During this hour we’ll talk about what happens to our bodies as we age, and who will be around to treat us as we get older. As a society that is forever bombarded with gimmicks to extend our youth are we prepared to face our inevitable decrepitude? Is a medical system that has made remarkable progress in extending our lives prepared to deal with us as we slouch toward death? Have you experienced medical care that gives you hope for you and your family as you age? How do you see yourself living at the age of ninety, or one hundred plus?

Atul Gawande

General and Endocrine Surgeon, Brigham and Women’s Hospital

Staff Writer, The New Yorker

Author, Better: A Surgeon’s Notes on Performance, and Complications: A Surgeon’s Notes on an Imperfect Science

MacArthur Fellow 2006

Christine K. Cassel, MD

President and CEO of the American Board of Internal Medicine. Author of many books, among them, Fundamentals of Geriatric Medicine: A Case-Based Approach, Leading expert in geriatric medicine and end of life care.

Extra Credit Reading

Authors@Google: Atul Gawande

Atul Gawande, The Way We Age Now, The New Yorker, April 30, 2007: “There have been dozens of best-selling books on aging, but they tend to have titles like “Younger Next Year,” “The Fountain of Age,” “Ageless,” “The Sexy Years.” Still, there are costs to averting our eyes from the realities. For one thing, we put off changes that we need to make as a society. For another, we deprive ourselves of opportunities to change the individual experience of aging for the better.”

Charles McGrath, Atul Gawande Rocks in the O.R., The New York Times, April 3, 2007: “When that parathyroid turned out to be healthy, he started looking on the left, and he peered and probed for the better part of an hour — or the length of an entire Aimee Mann album on the iPod — before finally extracting a brownish, pea-size gobbet.”

Tim, The Hero Makes His Diagnosis, Short Schrift, May 5, 2007: “Atul Gawande strikes me as something like a protagonist out of a 19th-century play or novel: the intelligent, humane physician/scientist, as articulate as he is perceptive, slowly fighting to unearth the hidden dangers, to expose injustice, and to educate and cure what ails the body politic”

The Thin Man, If I grow old before I wake . . ., Abandon Text!, May 6, 2007: “It seems conceivable to us that life will someday end; we make estate plans, buy life insurance, arrange for succession in our roles.

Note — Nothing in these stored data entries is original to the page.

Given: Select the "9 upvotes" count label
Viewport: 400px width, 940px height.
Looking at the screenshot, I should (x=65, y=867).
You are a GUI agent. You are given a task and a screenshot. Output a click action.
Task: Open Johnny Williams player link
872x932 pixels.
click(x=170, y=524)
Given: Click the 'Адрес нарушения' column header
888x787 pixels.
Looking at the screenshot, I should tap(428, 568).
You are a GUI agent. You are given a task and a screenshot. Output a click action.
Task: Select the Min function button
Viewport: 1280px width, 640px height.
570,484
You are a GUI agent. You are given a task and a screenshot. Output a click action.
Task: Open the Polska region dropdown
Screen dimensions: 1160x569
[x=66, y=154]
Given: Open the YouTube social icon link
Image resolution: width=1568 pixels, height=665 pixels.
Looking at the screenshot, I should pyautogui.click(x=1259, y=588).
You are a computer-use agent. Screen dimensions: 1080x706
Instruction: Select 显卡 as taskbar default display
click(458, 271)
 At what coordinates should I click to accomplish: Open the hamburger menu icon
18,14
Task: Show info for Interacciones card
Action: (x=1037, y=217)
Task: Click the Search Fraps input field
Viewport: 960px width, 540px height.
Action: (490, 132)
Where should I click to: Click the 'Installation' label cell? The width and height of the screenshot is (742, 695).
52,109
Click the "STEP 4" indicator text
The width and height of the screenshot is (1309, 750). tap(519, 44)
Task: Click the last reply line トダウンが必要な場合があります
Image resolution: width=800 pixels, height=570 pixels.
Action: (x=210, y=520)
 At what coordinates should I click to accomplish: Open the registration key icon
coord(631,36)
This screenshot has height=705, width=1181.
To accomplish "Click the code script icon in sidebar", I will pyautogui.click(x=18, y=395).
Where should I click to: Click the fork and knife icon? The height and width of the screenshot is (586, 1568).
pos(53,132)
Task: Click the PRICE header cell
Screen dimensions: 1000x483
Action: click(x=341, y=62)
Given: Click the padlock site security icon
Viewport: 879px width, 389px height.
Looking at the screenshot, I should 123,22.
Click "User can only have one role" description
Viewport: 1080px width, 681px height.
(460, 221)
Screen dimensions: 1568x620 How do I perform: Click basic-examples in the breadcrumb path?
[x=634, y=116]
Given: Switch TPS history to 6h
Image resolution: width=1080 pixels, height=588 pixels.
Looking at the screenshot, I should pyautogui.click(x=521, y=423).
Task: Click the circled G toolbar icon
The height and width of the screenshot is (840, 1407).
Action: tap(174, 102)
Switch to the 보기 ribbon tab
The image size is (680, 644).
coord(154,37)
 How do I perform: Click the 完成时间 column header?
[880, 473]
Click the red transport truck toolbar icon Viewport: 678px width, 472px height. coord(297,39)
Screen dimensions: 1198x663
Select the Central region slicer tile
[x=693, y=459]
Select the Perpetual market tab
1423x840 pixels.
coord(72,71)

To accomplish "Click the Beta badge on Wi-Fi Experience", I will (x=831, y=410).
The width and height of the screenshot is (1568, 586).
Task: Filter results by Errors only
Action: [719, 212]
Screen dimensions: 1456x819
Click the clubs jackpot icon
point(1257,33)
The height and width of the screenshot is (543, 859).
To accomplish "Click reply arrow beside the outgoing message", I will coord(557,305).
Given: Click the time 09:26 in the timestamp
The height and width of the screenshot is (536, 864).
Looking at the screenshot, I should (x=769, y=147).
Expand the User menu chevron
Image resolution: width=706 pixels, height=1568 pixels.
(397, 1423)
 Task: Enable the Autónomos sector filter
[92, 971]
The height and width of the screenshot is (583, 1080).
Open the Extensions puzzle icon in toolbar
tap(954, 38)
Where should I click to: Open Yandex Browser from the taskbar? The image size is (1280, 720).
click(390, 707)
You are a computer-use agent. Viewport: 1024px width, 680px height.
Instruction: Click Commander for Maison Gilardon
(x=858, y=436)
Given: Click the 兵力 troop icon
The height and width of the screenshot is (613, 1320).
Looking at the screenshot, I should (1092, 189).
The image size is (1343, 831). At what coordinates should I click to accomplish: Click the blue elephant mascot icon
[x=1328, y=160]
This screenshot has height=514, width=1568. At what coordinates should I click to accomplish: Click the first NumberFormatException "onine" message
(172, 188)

But very few seem able to accept simple diminishment — the fact that we will inevitably lose more and more of our physical and mental powers.”

Gray-haired Geezers, A Pilgrim’s Digression, May 8, 2007: “Fat, old, gray-haired…how could any of that be happening to us? We who were so young and carefree, once.”

Donald Crowdis, It Bothers Me That I Have To Go, Don to Earth, January 23, 2007: “I’ve floated on the remark ‘Been there, done that’ for some time now, but the notion that the moment is approaching when I can no longer say this bothers me. The truth is, I don’t want to go.”